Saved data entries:

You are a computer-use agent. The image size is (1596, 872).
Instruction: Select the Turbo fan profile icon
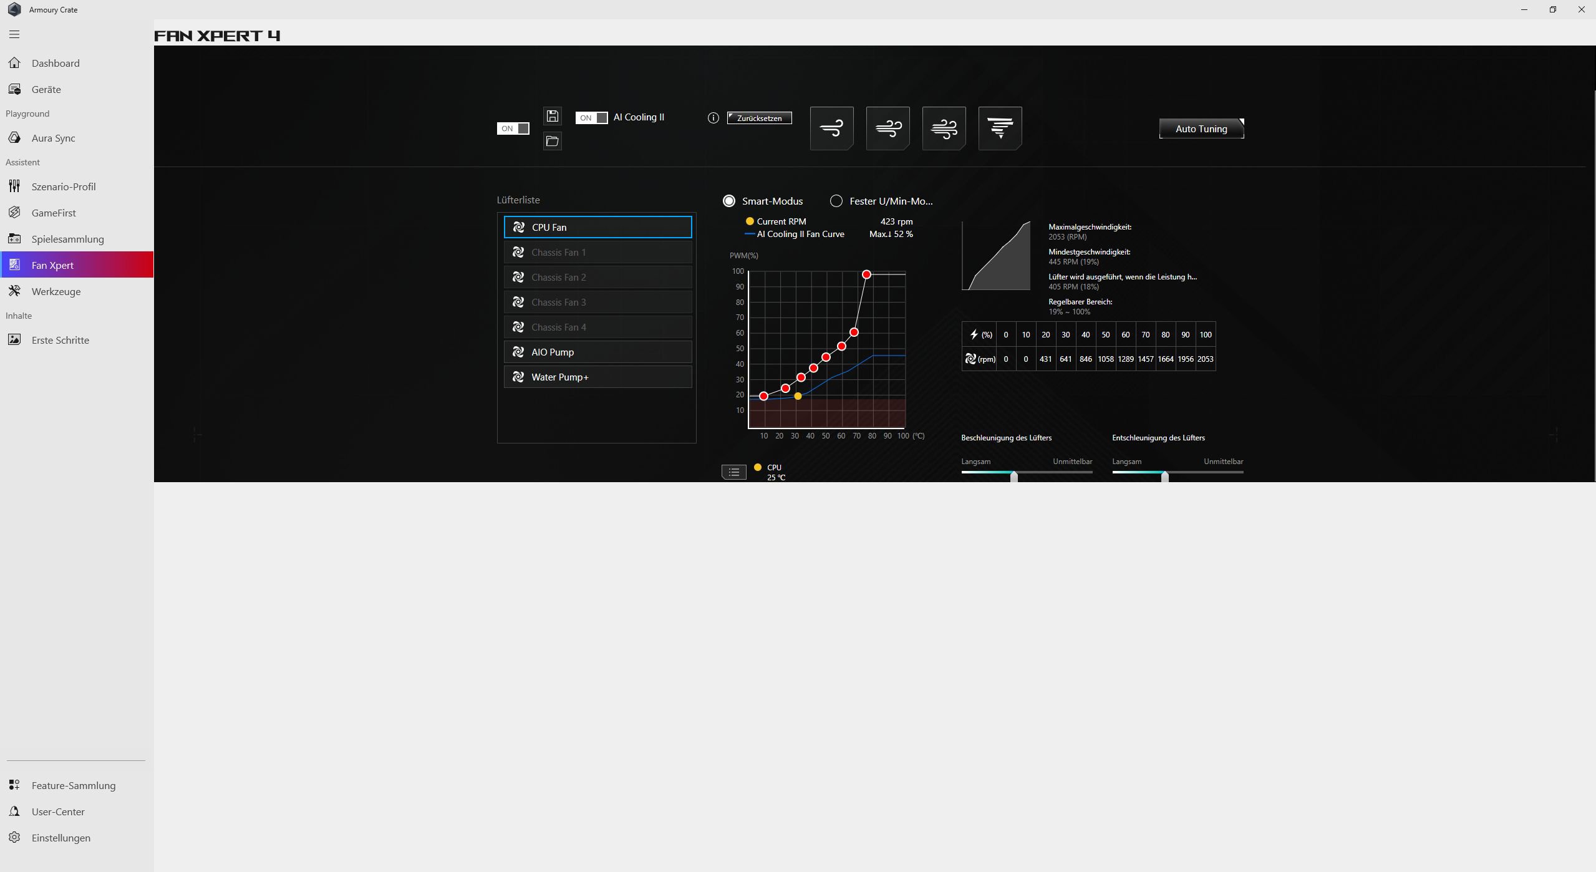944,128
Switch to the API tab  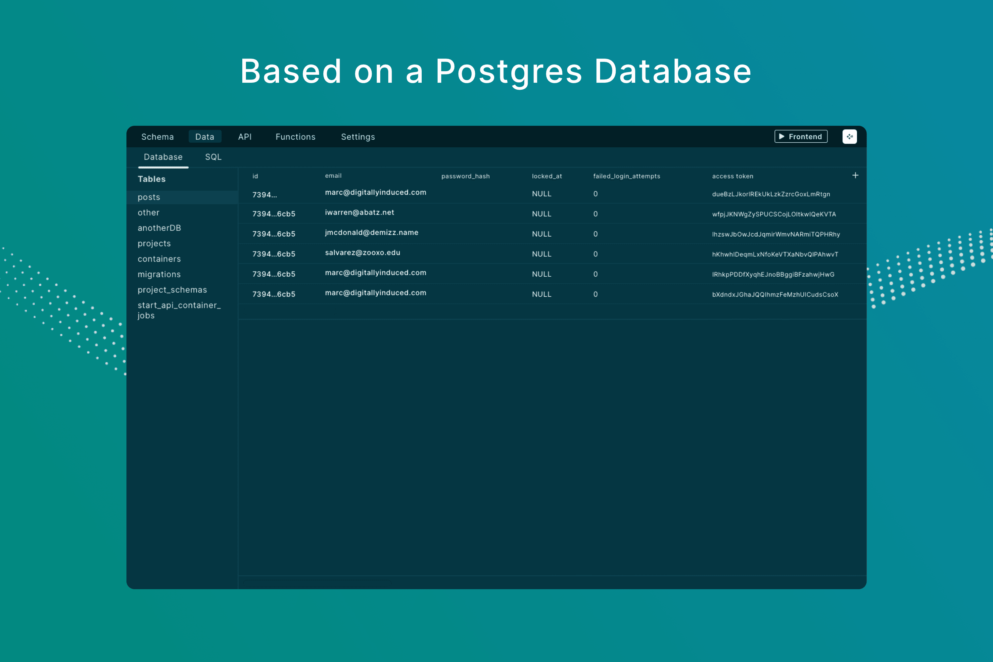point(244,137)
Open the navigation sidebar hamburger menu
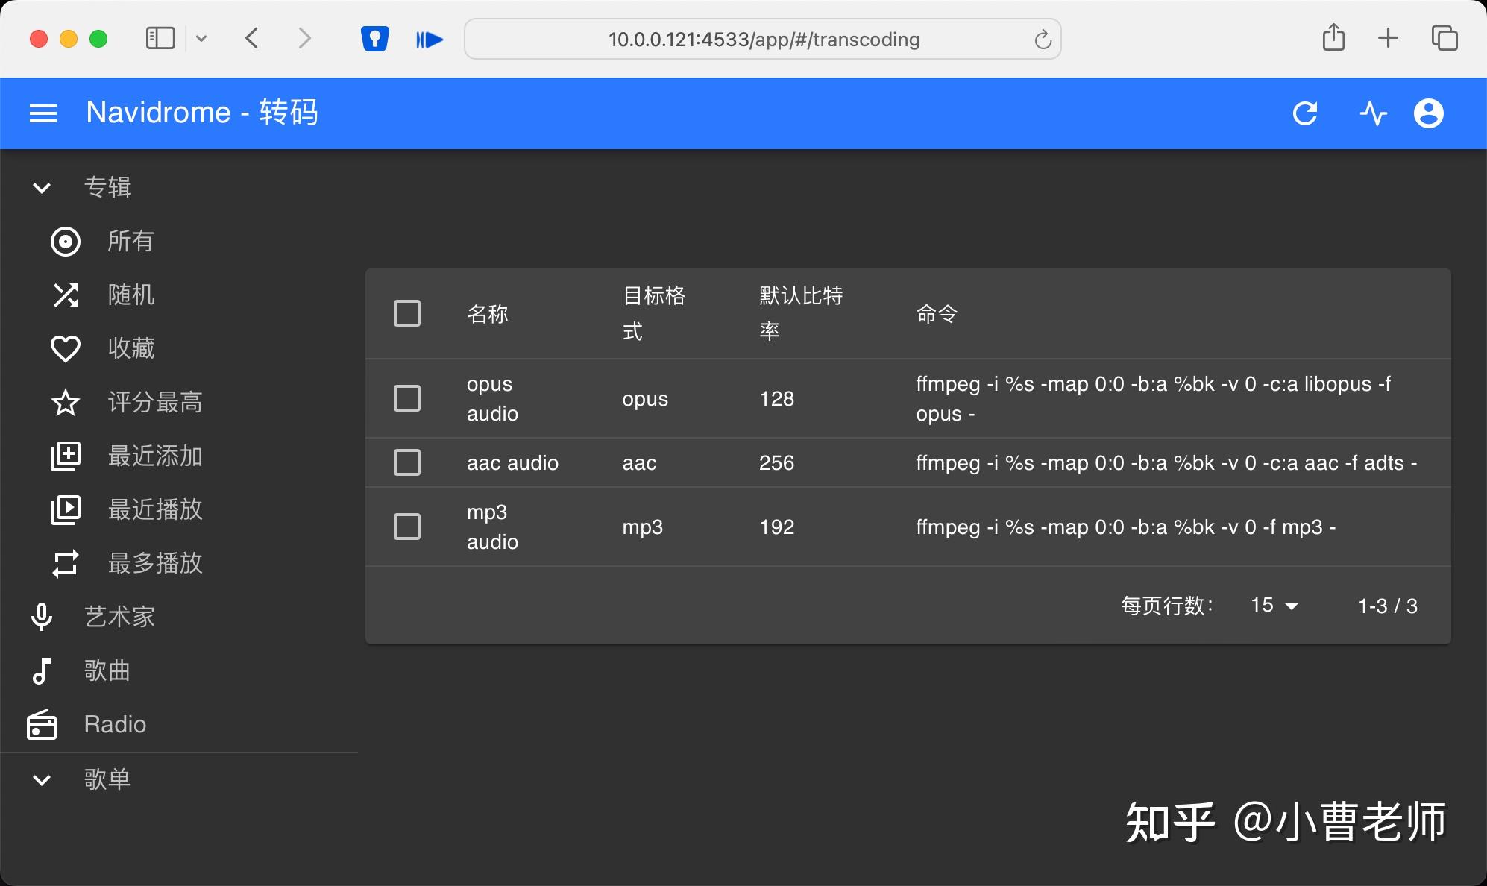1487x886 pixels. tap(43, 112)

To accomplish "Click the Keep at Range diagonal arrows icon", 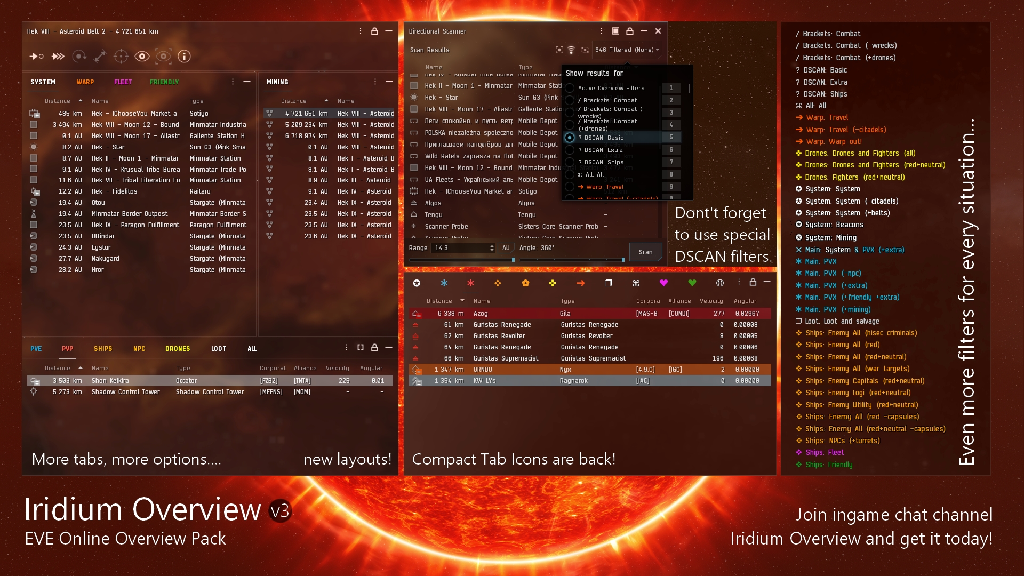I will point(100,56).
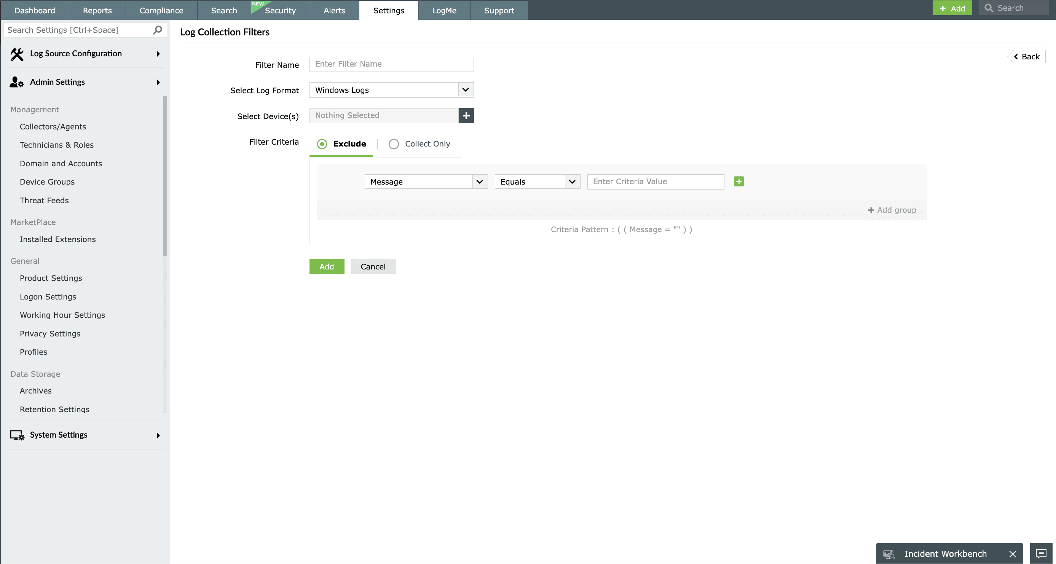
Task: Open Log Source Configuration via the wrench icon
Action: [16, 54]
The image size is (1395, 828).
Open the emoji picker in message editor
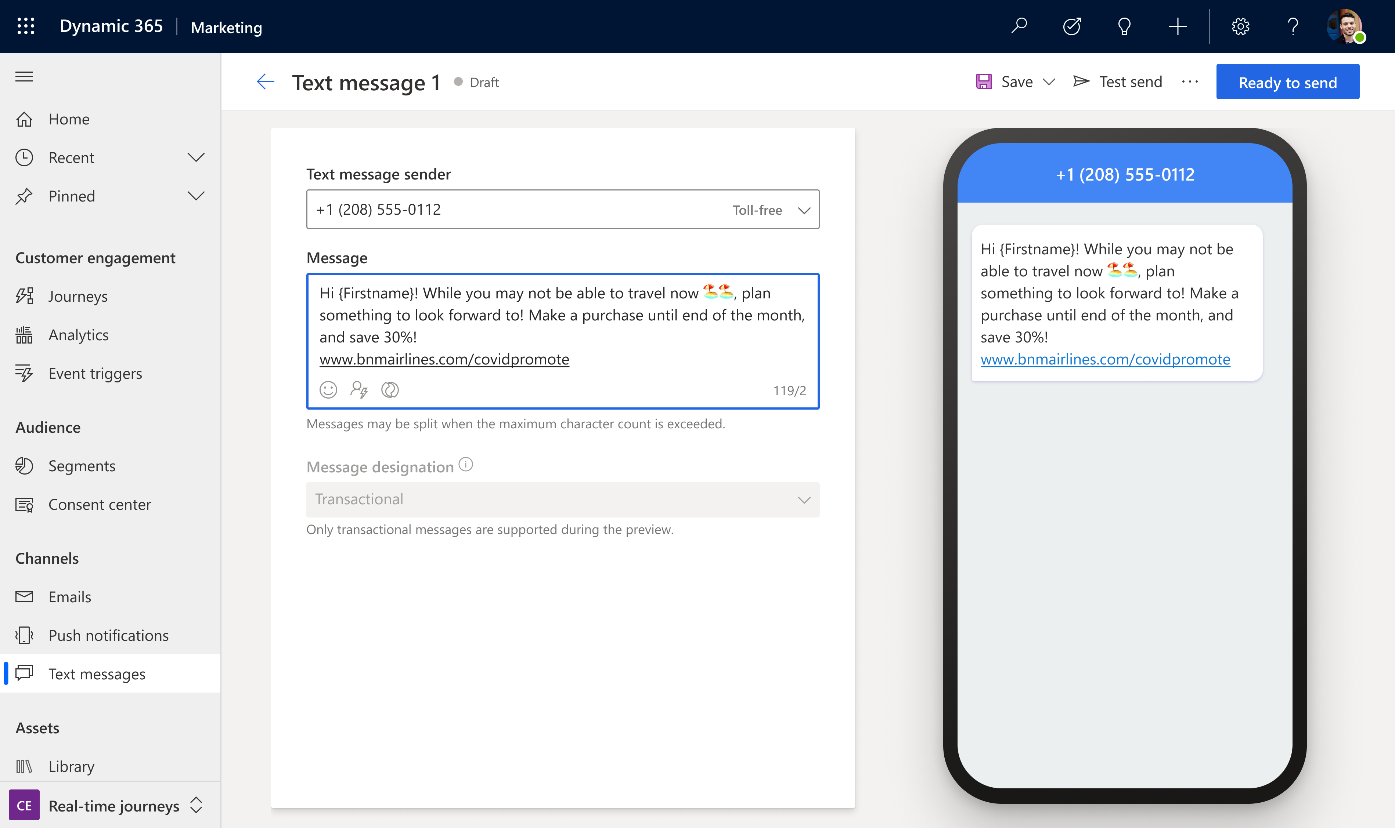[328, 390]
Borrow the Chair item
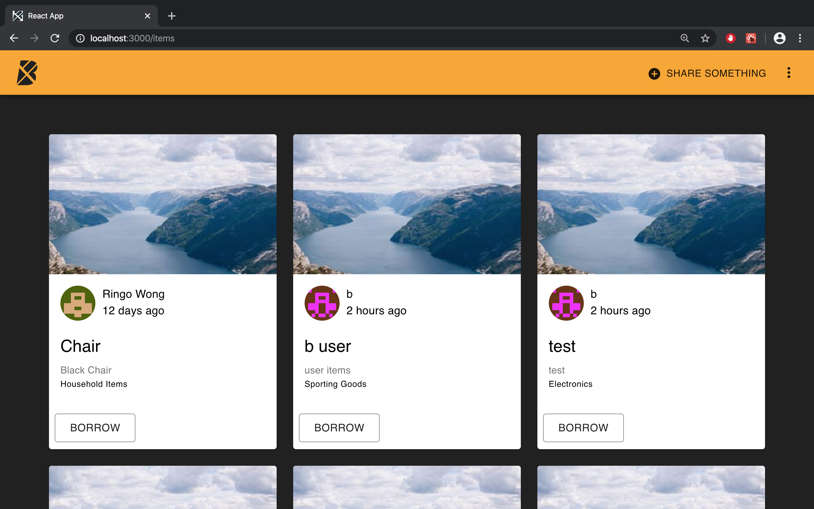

> Problem: Examine the data above and state how many of its lines contain the word "image", with no further remarks.

> Answer to this task: 2